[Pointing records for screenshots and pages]

# # # #

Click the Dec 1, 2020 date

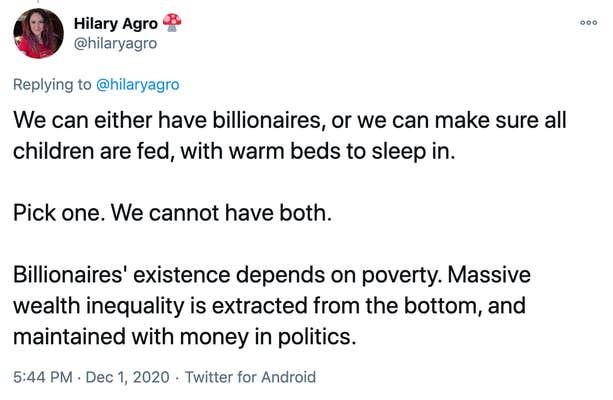coord(127,377)
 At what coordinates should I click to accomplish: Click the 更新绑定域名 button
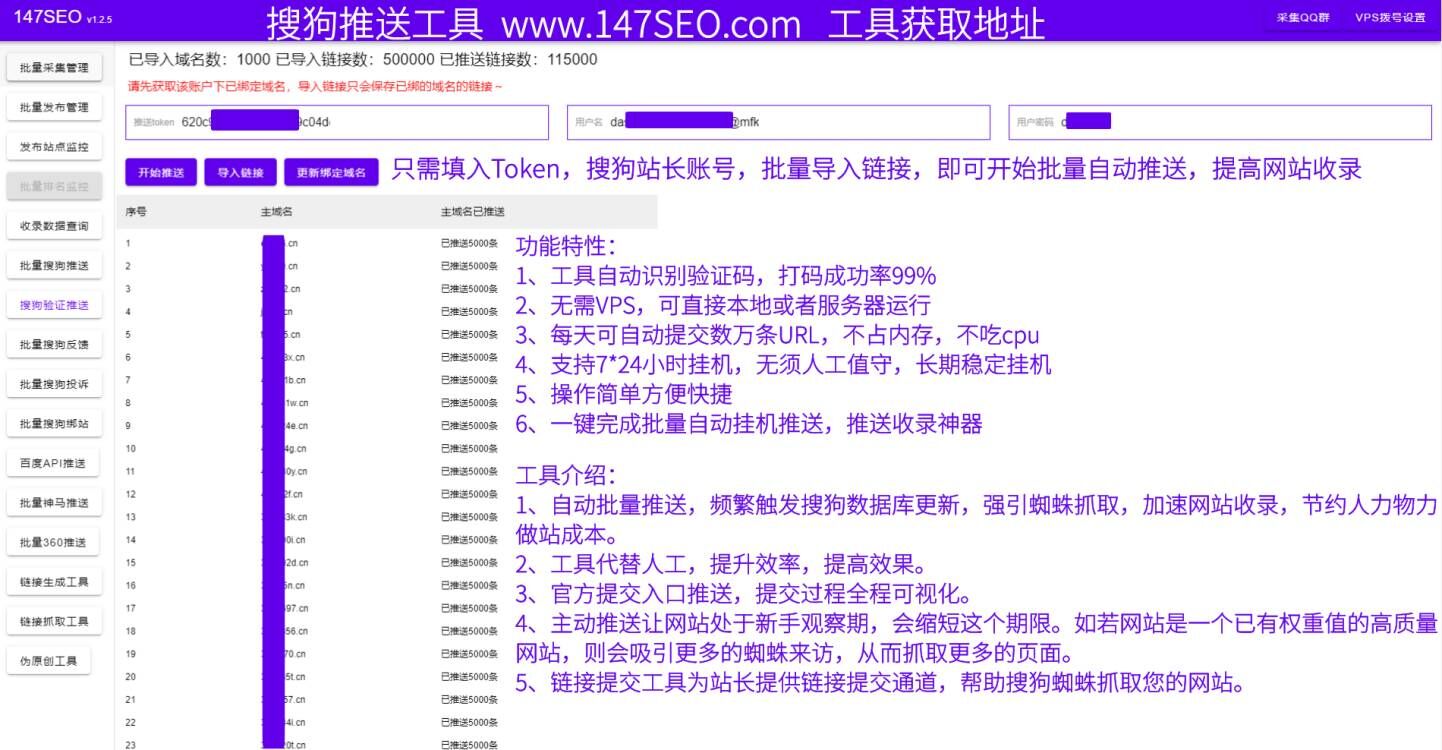330,171
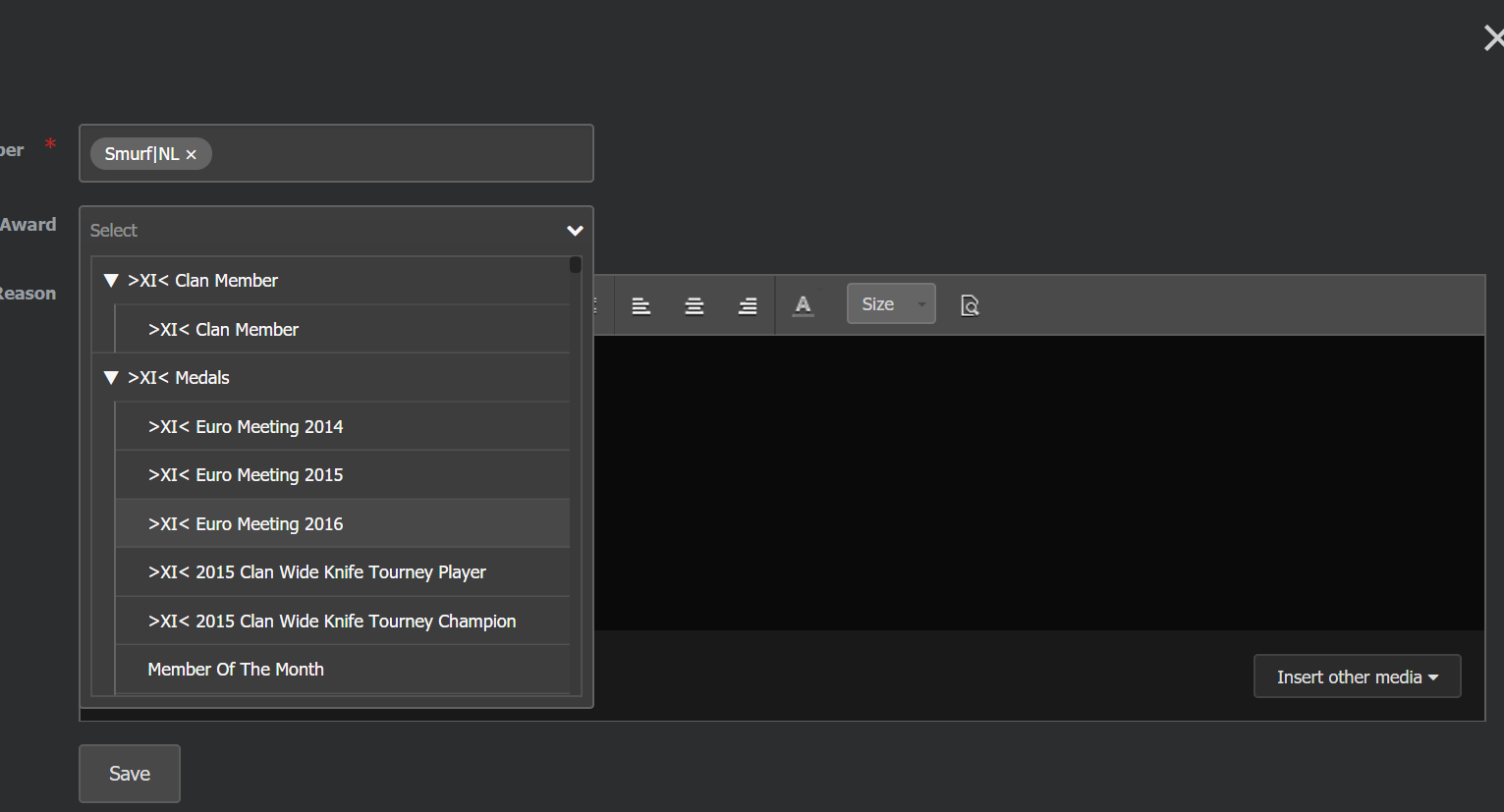Open the Size dropdown
This screenshot has height=812, width=1504.
(x=891, y=304)
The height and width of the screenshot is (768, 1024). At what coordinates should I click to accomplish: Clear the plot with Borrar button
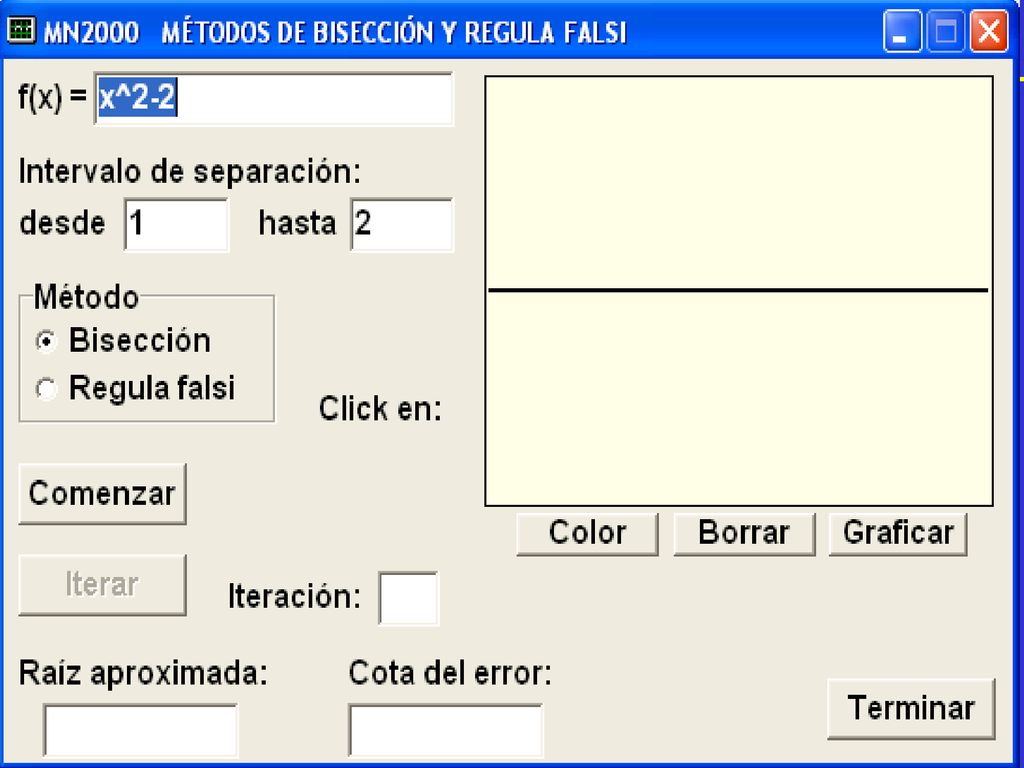pos(744,533)
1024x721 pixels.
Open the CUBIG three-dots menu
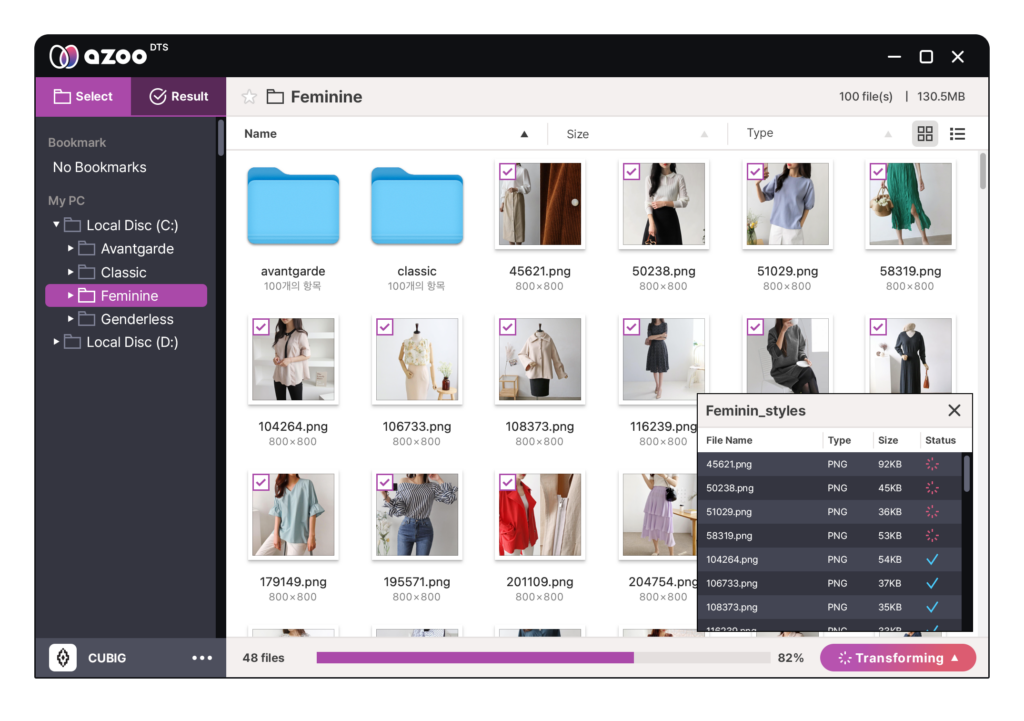point(202,658)
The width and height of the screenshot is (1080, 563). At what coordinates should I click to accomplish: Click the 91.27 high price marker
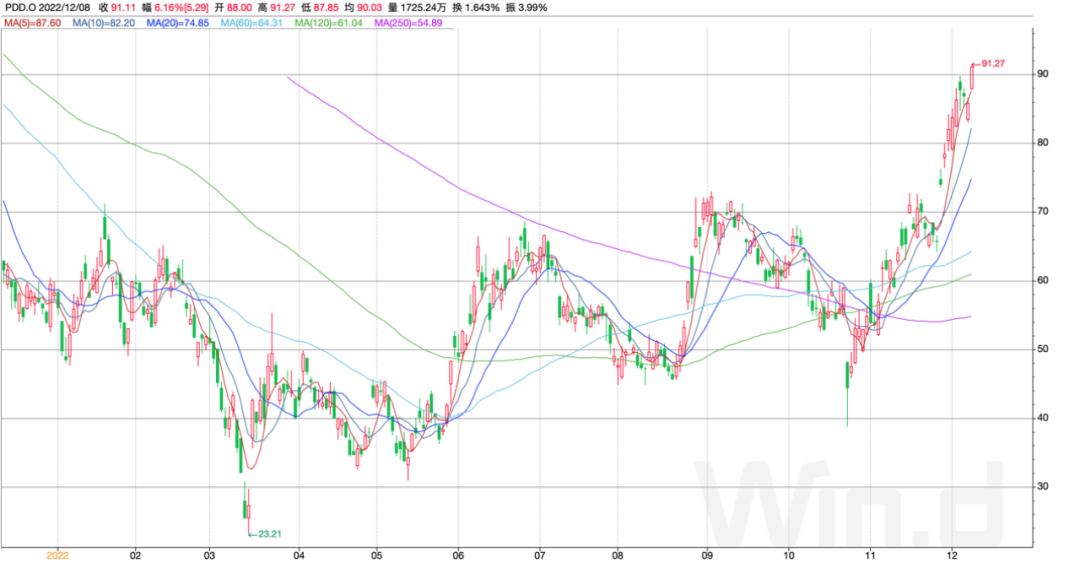[x=993, y=63]
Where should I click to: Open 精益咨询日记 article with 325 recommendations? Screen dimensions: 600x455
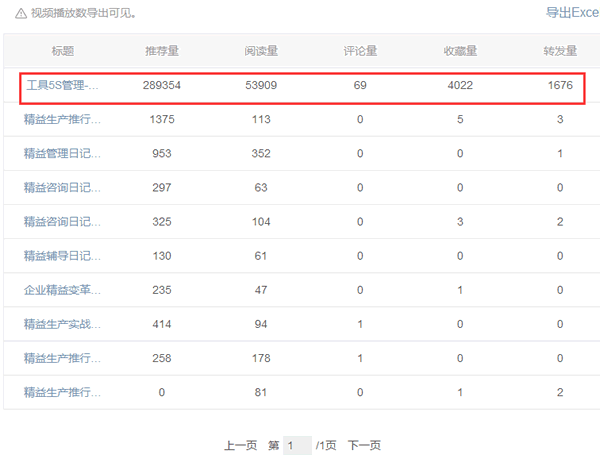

# # # #

REQUIRED TASK: From the items above, list each line that contains the word "what", copying it unchanged.

SOLUTION FOR THIS PROBLEM:
 At what coordinates should I click to accomplish: Click the 更新绑定域名 button
The height and width of the screenshot is (768, 1024). At what coordinates should I click to accomplish: Clear the plot with Borrar button
The width and height of the screenshot is (1080, 563). At what coordinates should I click to accomplish: Click the 91.27 high price marker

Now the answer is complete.